During the last six months, the DCG has developed minimum information standard (MISC) and worked with several of the collaborating labs as a pilot project to complete a full cycle in which metadata from labs was obtained, mapped to the standard, and returned to the labs for incorporation into submission of subsequent experiments. Because MISCE will be used throughout, this will ensure that future collaborating labs can also take advantage of the controlled terms. To support labs with adopting these standards, the DCG is creating a portal based on JCVI’s previously developed O-META system, to allow investigators to annotate their own experimental samples using the standards developed by the DCG and DCM procedures. In the next year, the DCG will work to further develop and test this system as well as on ways to assist labs in annotating their own experiments.
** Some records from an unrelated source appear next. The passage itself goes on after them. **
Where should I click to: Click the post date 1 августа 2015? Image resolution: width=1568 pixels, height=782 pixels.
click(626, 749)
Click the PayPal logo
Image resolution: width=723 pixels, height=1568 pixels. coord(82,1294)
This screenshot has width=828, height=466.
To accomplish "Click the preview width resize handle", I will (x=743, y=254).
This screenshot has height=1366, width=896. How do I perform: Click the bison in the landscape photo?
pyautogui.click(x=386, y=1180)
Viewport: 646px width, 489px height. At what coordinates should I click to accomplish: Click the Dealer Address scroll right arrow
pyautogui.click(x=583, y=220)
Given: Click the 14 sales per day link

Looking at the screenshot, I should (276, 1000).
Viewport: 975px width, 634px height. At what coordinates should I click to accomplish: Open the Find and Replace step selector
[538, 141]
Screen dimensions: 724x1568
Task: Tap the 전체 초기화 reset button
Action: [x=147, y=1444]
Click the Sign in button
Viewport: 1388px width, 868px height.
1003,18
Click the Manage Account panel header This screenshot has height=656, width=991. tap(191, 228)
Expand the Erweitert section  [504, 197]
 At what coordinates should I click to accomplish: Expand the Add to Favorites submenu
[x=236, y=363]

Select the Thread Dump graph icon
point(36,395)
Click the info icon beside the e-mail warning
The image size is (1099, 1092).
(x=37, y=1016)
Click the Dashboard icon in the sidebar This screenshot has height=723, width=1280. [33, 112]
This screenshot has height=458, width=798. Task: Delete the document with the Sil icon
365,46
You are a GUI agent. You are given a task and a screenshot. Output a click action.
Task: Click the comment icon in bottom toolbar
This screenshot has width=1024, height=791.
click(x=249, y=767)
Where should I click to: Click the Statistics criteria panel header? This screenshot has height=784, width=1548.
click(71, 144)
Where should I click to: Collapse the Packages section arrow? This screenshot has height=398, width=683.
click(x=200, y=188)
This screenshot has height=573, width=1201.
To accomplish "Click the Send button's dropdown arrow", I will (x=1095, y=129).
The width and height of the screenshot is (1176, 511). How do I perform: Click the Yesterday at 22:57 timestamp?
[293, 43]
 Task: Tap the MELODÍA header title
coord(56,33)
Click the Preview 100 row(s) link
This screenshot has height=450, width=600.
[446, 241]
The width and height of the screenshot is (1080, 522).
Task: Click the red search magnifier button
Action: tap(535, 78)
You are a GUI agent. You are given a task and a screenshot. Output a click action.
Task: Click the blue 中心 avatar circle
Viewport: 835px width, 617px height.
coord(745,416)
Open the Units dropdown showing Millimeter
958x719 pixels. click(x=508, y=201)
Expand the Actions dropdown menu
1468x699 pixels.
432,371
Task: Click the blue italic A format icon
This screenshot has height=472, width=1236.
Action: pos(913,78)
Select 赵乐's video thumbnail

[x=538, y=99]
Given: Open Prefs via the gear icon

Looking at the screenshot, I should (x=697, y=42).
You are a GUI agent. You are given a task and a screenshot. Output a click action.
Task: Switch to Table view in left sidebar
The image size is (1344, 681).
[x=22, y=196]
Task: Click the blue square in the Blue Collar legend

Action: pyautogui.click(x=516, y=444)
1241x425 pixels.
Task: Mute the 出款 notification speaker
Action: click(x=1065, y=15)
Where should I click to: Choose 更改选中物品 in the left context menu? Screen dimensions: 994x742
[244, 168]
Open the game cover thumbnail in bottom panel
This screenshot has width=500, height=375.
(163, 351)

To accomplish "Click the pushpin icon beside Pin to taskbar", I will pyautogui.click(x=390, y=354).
To provide a backdrop of cell state information against which samples collected within the consortium can be compared, the DCG is collecting a set of publicly available datasets from GEO and the SRA. These datasets include tens of thousands of samples for which gene expression data has been collected on microarrays and through RNA sequencing. The DCG has processed over 80,000 RNA-Seq samples at this point and is in the process of using semi-automated methods to assign cell states to each. Once completed, these samples can be used by the center to develop machine-learning predictors to connect new experiments with those established in the literature.